The movie has its own internal logic, which of course it violates a few times here and there. Such is the way of modern cinema alas where good solid story telling has been replaced by spectacle and effects are not grounded in reality but the effects possibilities offered by computers. The latter is clearly evident in the vehicle design especially in the aircraft Cruise flies about in. This thing is capable of all kinds of acrobatics and yet neither Cruise nor his passengers suffer any of the effects of motion sickness, disorientation or black outs that follow from rapid G forces. The aircraft also moves with great rapidity and acceleration, again without any visible signs of effecting the humans aboard. More annoying still is the design which looks far too weak to withstand the structural stresses imposed by the manoeuvres the aircraft is subjected too.
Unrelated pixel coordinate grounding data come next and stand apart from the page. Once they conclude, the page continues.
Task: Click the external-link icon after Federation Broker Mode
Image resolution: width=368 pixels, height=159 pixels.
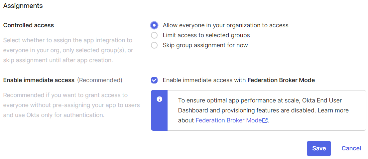Action: (265, 120)
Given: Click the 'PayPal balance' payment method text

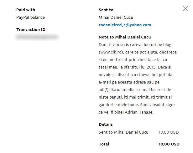Looking at the screenshot, I should (30, 18).
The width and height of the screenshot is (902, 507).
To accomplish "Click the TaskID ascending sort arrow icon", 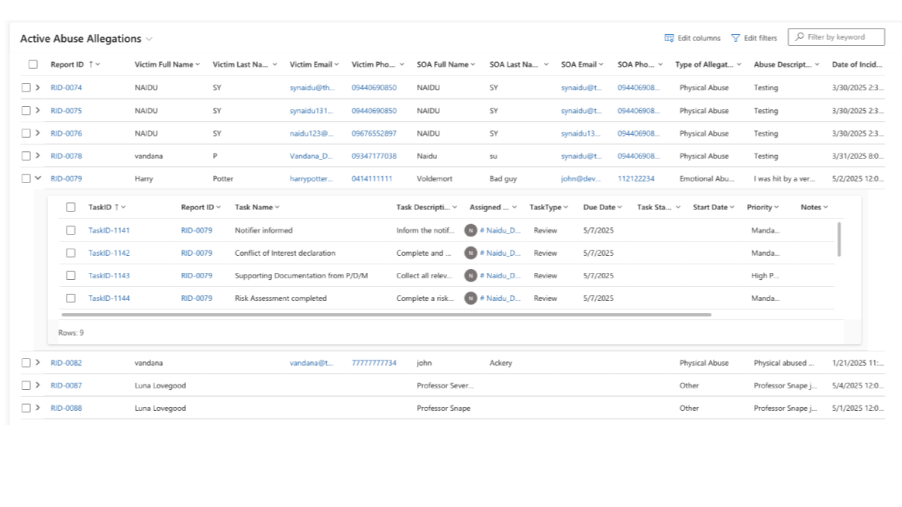I will tap(117, 207).
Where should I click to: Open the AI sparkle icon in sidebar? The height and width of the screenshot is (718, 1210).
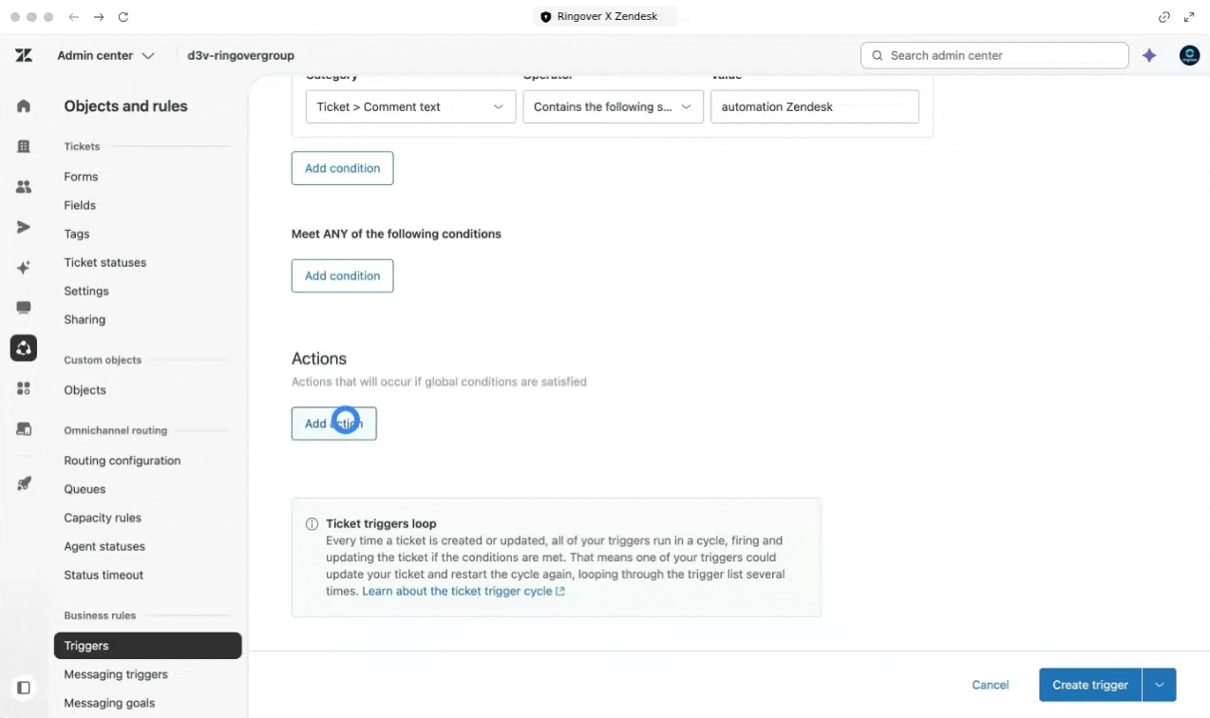tap(24, 268)
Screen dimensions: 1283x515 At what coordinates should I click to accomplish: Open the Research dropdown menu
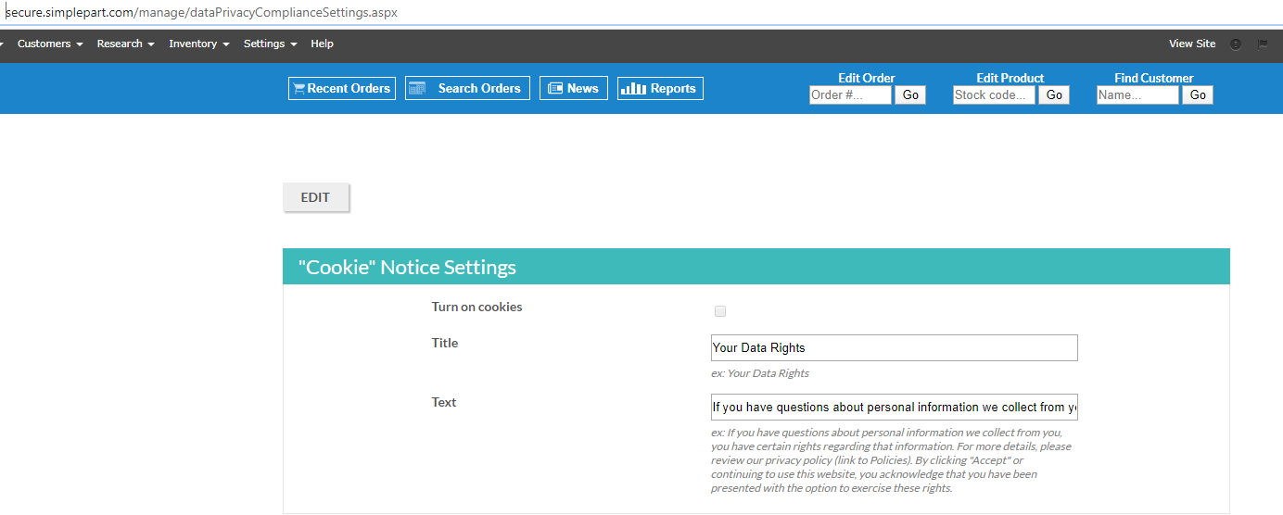(x=125, y=44)
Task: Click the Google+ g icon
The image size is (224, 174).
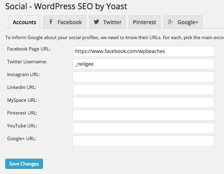Action: (x=170, y=22)
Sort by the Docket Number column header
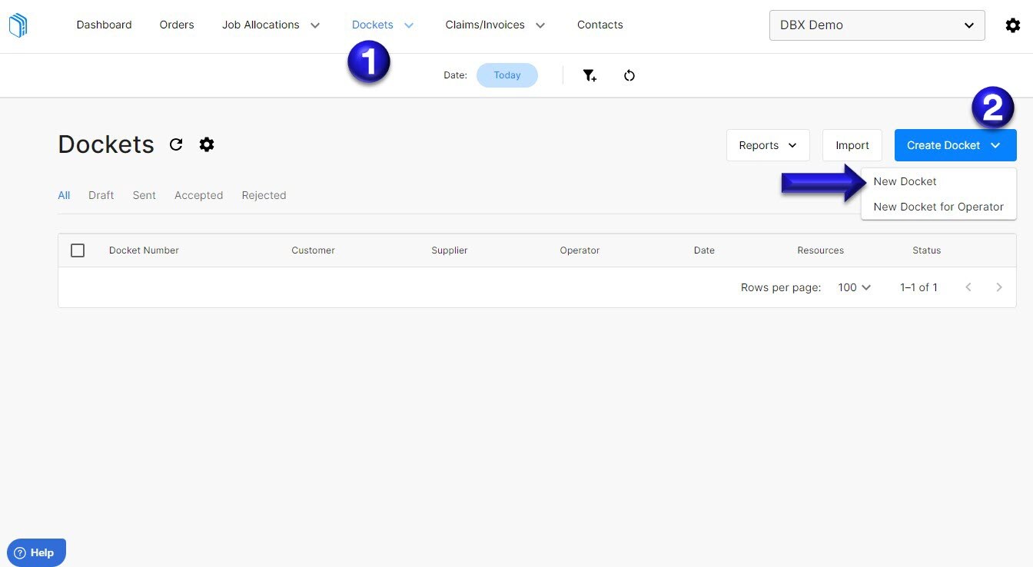1033x567 pixels. pos(144,250)
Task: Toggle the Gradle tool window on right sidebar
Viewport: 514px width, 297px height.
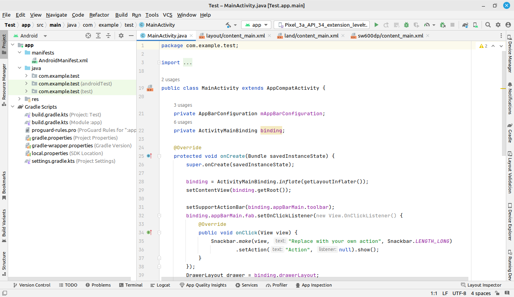Action: (510, 133)
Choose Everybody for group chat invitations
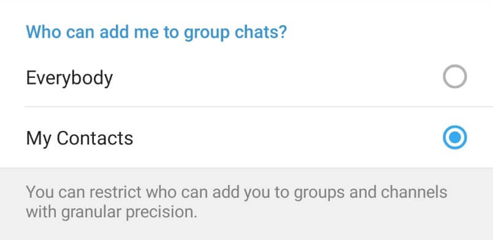Image resolution: width=493 pixels, height=240 pixels. point(247,77)
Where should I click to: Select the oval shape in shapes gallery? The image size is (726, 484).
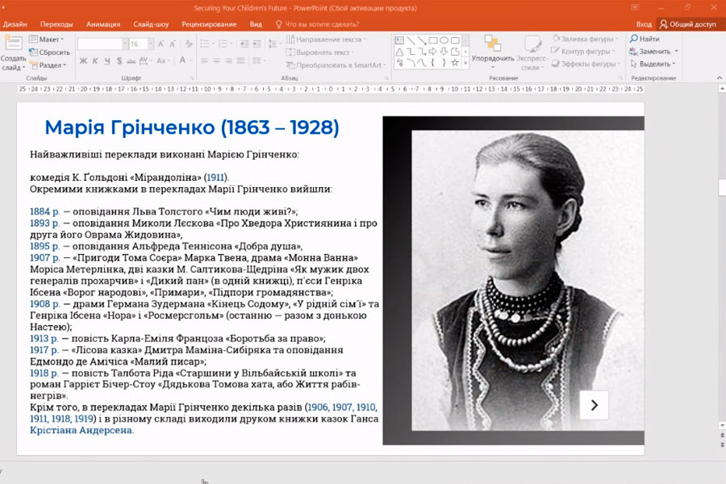[x=444, y=40]
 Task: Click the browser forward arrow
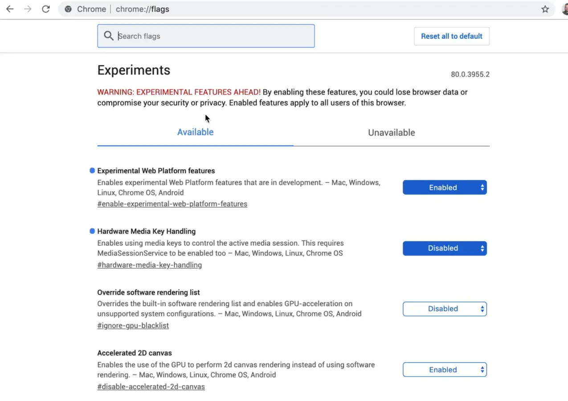(28, 9)
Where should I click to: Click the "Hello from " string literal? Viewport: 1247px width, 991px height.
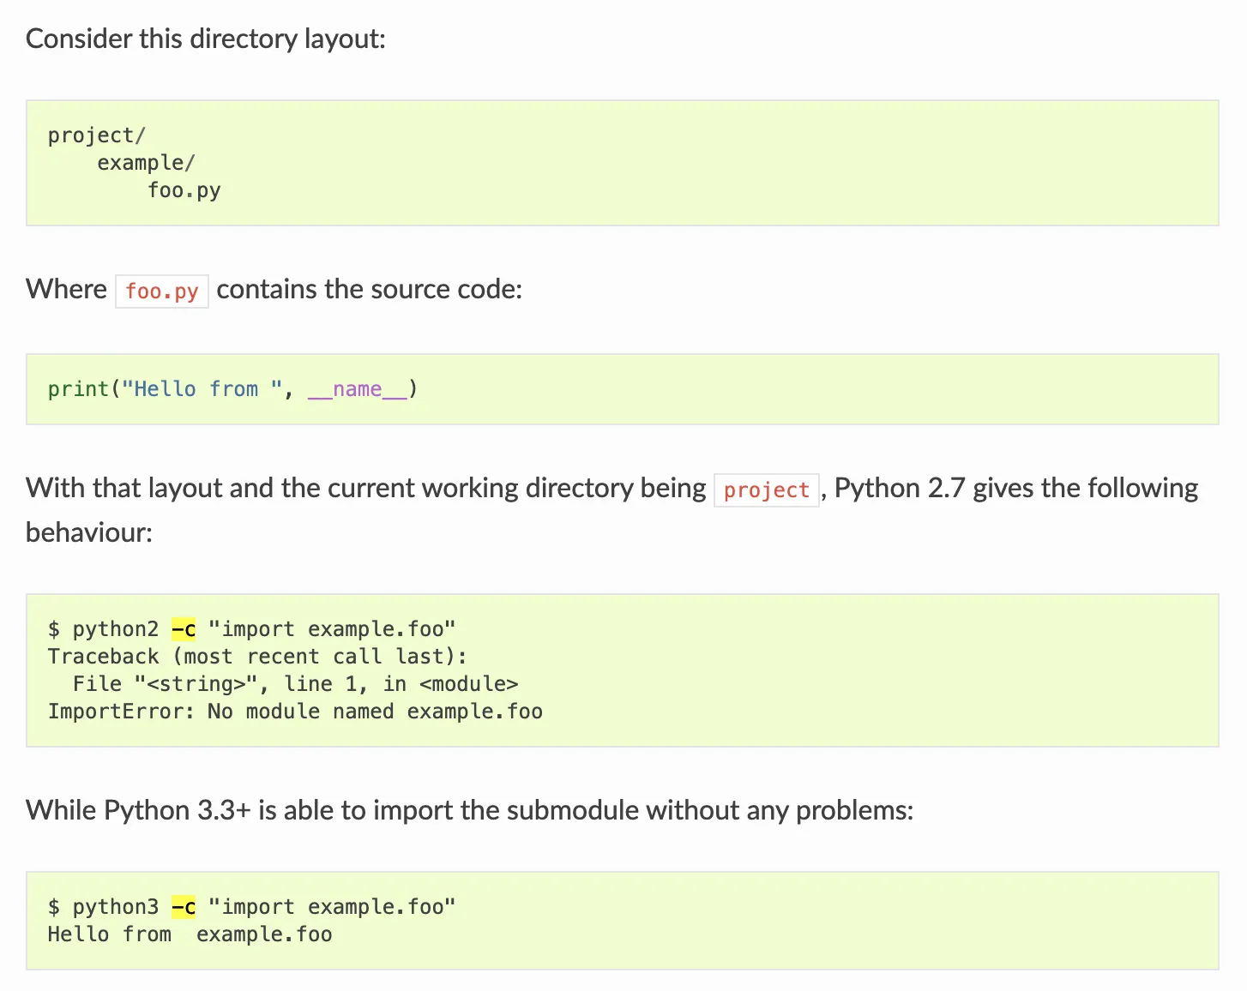pyautogui.click(x=202, y=389)
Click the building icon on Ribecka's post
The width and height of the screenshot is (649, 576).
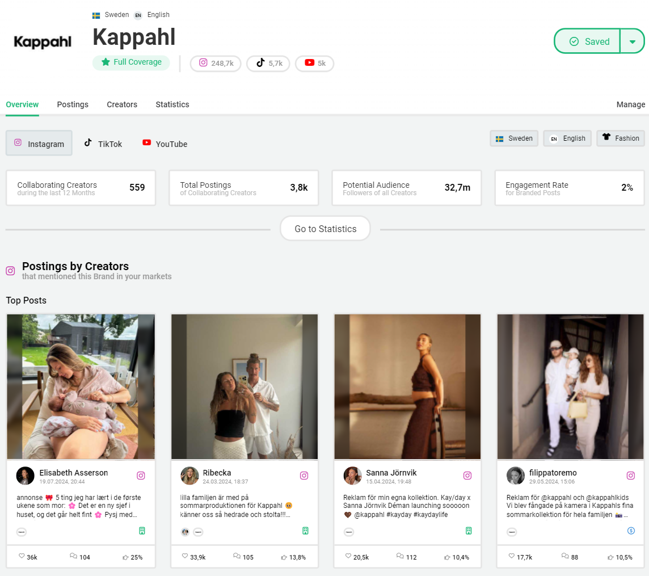pos(305,531)
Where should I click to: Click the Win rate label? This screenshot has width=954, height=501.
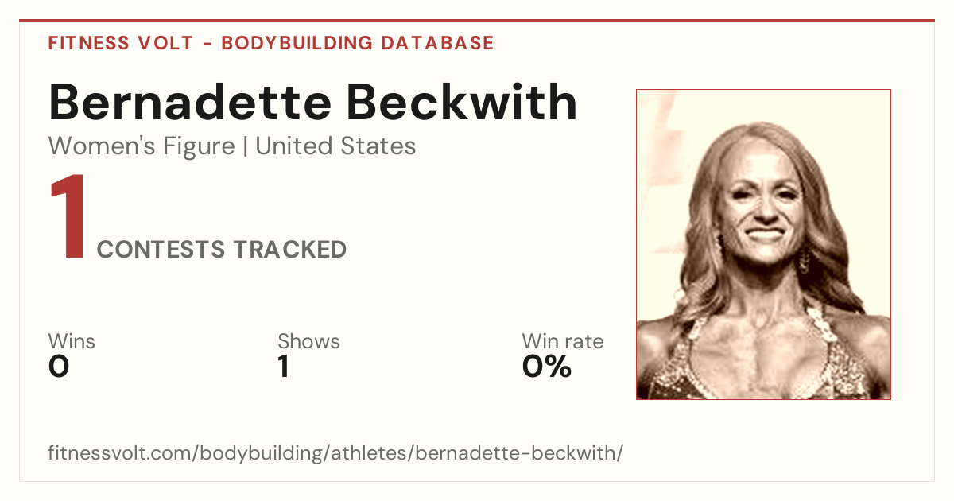pos(563,341)

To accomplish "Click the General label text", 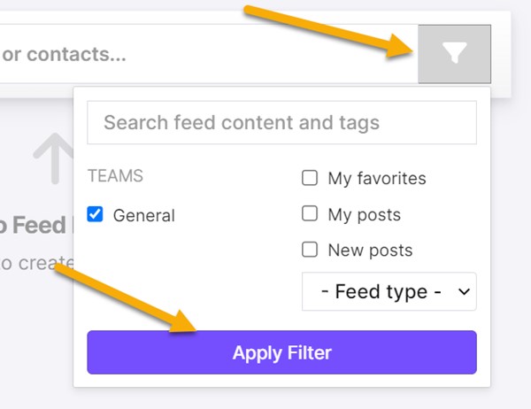I will point(143,215).
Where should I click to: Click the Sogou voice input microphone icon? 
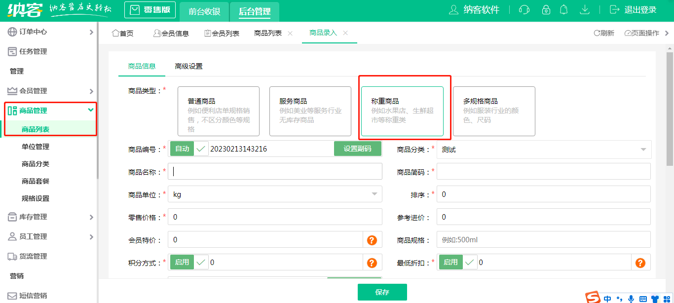[631, 299]
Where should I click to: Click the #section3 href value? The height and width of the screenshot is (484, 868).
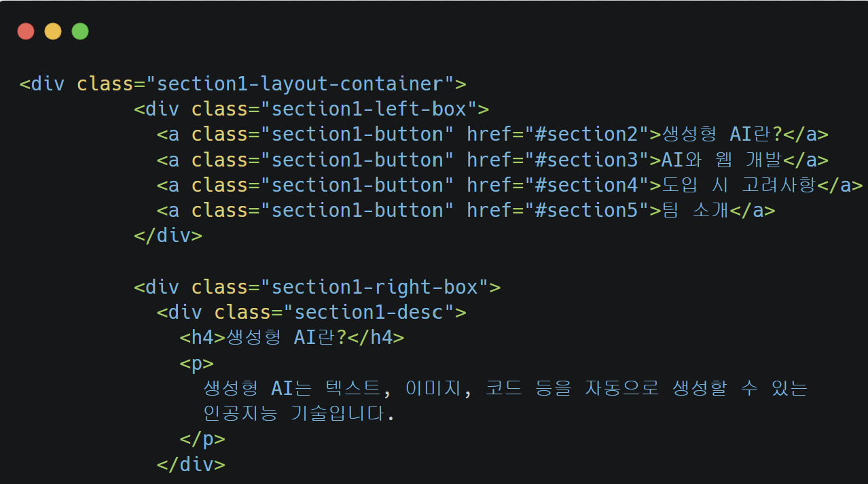(587, 160)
With regard to the internal logic of the movie I spotted one glaring inconsistency. Over the course of the first half of the film, Cruise's character, Jack Harper, is described by his scepticism and internal conflict. It is this inner struggle which allows him to question the world around him, and eventually learn the truth against which he will automatically fight, but when Morgan Freeman's character, resistance leader Malcolm Beech, describes the alien attack on Earth, he tells Harper that when the alien drop ships landed, they disgorged thousands upon thousands of Jack Harper clones. How is it possible that none of these clones questioned the world they saw, or the fact they were in an army of clones? This doesn't make sense to me, and the 'memory wipe' justification offered to explain why Jack Harper doesn't understand his role in the world, doesn't work either because Jack's memory wipe didn't erase his dreams of Julia, nor did it prevent him from quickly understanding who he was when he eventually met both his own clone and Vikas.

Kosinski hasn't impressed me as a story teller yet, but his cinema du look approach is appealing enough whilst I'm waiting for 'Elysium'.